Journal List > Blood Res > v.52(2) > 1092401

Song: Dapsone therapy for immune thrombocytopenic purpura: old but still unfamiliar
The cardinal feature of immune thrombocytopenic purpura (ITP) is developing autoantibodies directed against platelet surface antigens. Therefore, thrombocytopenia is caused by accelerated clearance of antibody coated platelets in reticuloendothelial system (RES). However, the entire picture of the disease involves more complicated pathophysiologic mechanism including cell mediated cytotoxicity and impairment of immune regulation. Further, thrombopoiesis is also affected contributing to thrombocytopenia. Accordingly, there are varieties of treatments corresponding to those pathophysiologic aspects. First line treatments intended to suppress the autoantibody production and interfere with removal of the opsonized platelets in RES include corticosteroid treatment and intravenous immunoglobulin or anti-D immunoglobulin [1]. If indicated, splenectomy is considered for refractory thrombocytopenias [1]. Options other than splenectomy include more nerve wrecking agents such as cyclophosphamide, cyclosporine A, mycophenolate mofetil [1]. Medical splenectomy like rituximab and thrombopoietin mimetics to stimulate thrombopoiesis are recently added therapies [1]. However, substantial numbers of patients still remain refractory after all available treatments have been tried. Adding to the problem, the cost of those treatments is also relatively high [2]. In this regard, dapsone is an attractive option to be adopted even by the developing part of the world with limited health resources.
In this issue of Blood Research, Lee et al. [3] reported a small retrospective single institution case series on the effect and safety of dapsone treatment in ITP. Dapsone was initially used to control systemic lupus erythematosus and HIV infection associated thrombocytopenia with some success [456]. This observation has been the empirical rationale of using dapsone to treat ITP. After a long time experience of its use for treating leprosy, the safety issues have already been rather thoroughly addressed. Small series of prospective studies and retrospective analysis indicates the response rate of 40 to 60%, which was a promising result considering it was achieved mostly in refractory and steroid dependent patients [2].
In the current case series, the authors present a quite different figure, at least seemingly, from those already known. As authors pointed out as the limitation of this analysis, the small number of cases and lack of statistical power, and different demographics are offered as an explanation for the difference. Thus, more data is needed to be accumulated to draw any meaningful conclusion. This report reminds us the necessity for further systematized approach in discovering a new therapeutic horizon for ITP among the readily accessible, easily affordable and safe drugs. The approach would hopefully encompass rather comprehensive activities to include studying the pharmacodynamics in more detail. In fact, one of the most repelling aspects of dapsone as to ITP treatment is that there is no proven mechanism of drug action. A popular theory involves hemolysis, a common side effect of dapsone, as the main factor. Damaged RBCs compete with platelets for the RES macrophages to rescue the antibody coated platelets [7]. The explanation originates from the observation that the more severe the hemolysis, the better the platelet count recovery. However, the competitive clearance theory was not supported but even disputed from other studies [28].
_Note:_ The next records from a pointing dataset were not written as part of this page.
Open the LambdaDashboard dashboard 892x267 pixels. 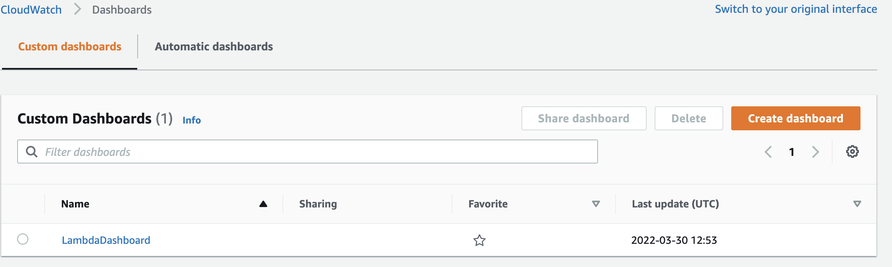click(106, 240)
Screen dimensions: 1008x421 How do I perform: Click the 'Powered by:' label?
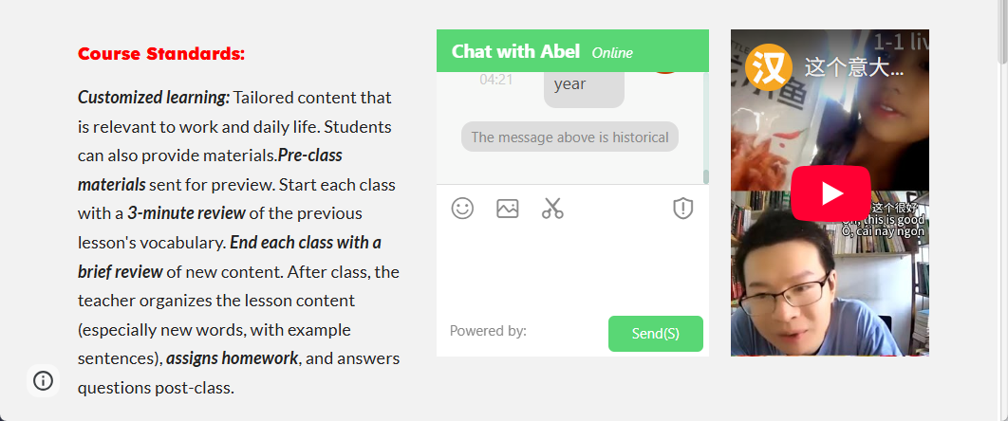click(488, 331)
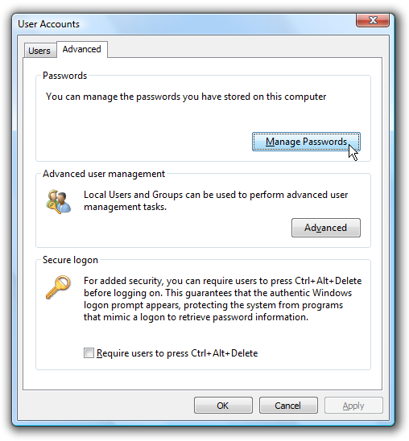Screen dimensions: 409x441
Task: Confirm changes with the OK button
Action: click(x=223, y=406)
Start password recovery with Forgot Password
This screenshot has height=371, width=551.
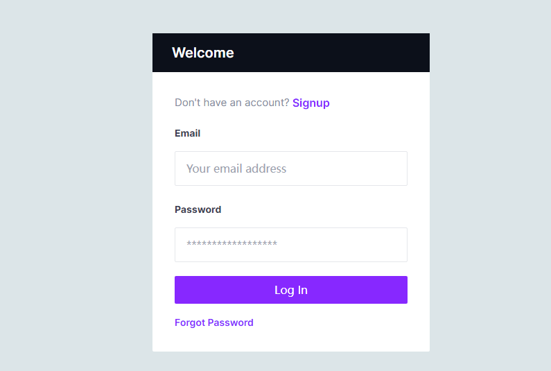coord(214,322)
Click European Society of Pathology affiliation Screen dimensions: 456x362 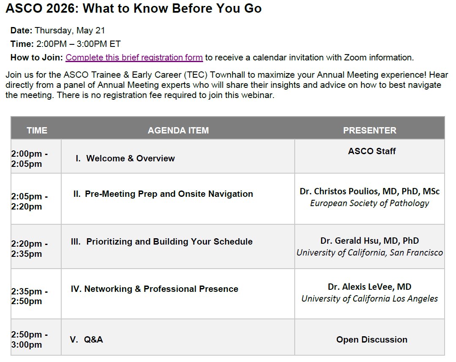369,203
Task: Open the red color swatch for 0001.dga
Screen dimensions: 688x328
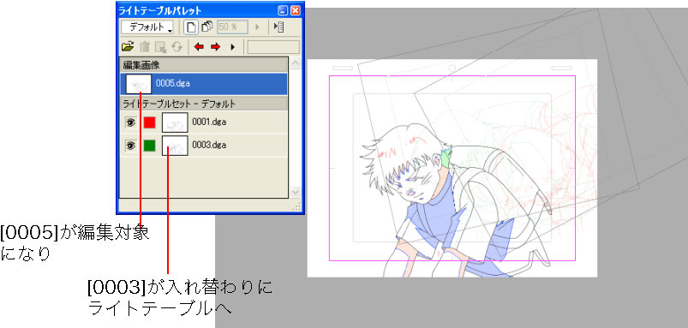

The effect now is thought to be more related to the anti-inflammatory or immune modulating effect of dapsone, which was the main reason to use it for controlling SLE and HIV associated thrombocytopenia [45]. Dapsone is the first line choice of steroid-sparing long-term treatment of autoimmune blistering diseases [2]. There are bunch of experimental evidences or observations showing antiinflammatory effects of dapsone. Dapsone is known to lower the concentration of reactive oxygen species (ROS), apparently by inhibiting the intracellular calcium mobilization necessary for ROS production [9], and suppresses the expression of Mac-1 (integrin αMβ2, CD11b/CD18) and LFA-1 (integrin αvβ2) on neutrophil and macrophage. It also inhibits the integrin mediated binding of leukocytes to ligands on the endothelial surface [9]. Cyclooxygenase and lipoxygenase pathways are inhibited and inflammatory mediators such as prostaglandin D2, leukotriene B4 are substantially lowered by dapsone as well as the leukocyte production of interleukin 8 and TNF-α in response to lipopolysaccharide [9]. Regarding adaptive immunity, dapsone inhibits lymphocyte transformation induced by phytohemagglutinin [9]. However, the effects on B lymphocytes are not evident and antibody production is not affected by dapsone treatment [9]. Therefore, the hypothesis is that the immune modulating effect of dapsone in recoverying platelet count is rather indirect. Overwhelming inflammatory reaction increases the chance of exposure of damage-associated molecular pattern and cross-priming adaptive immune system with cellular antigens of self-origin. Theoretically, restricting the inflammation in homeostatic boundary can trim the immune reaction to stay silent to various self-antigens. Whether the dapsone touches this realm by counteracting inflammation remains to be proven [10].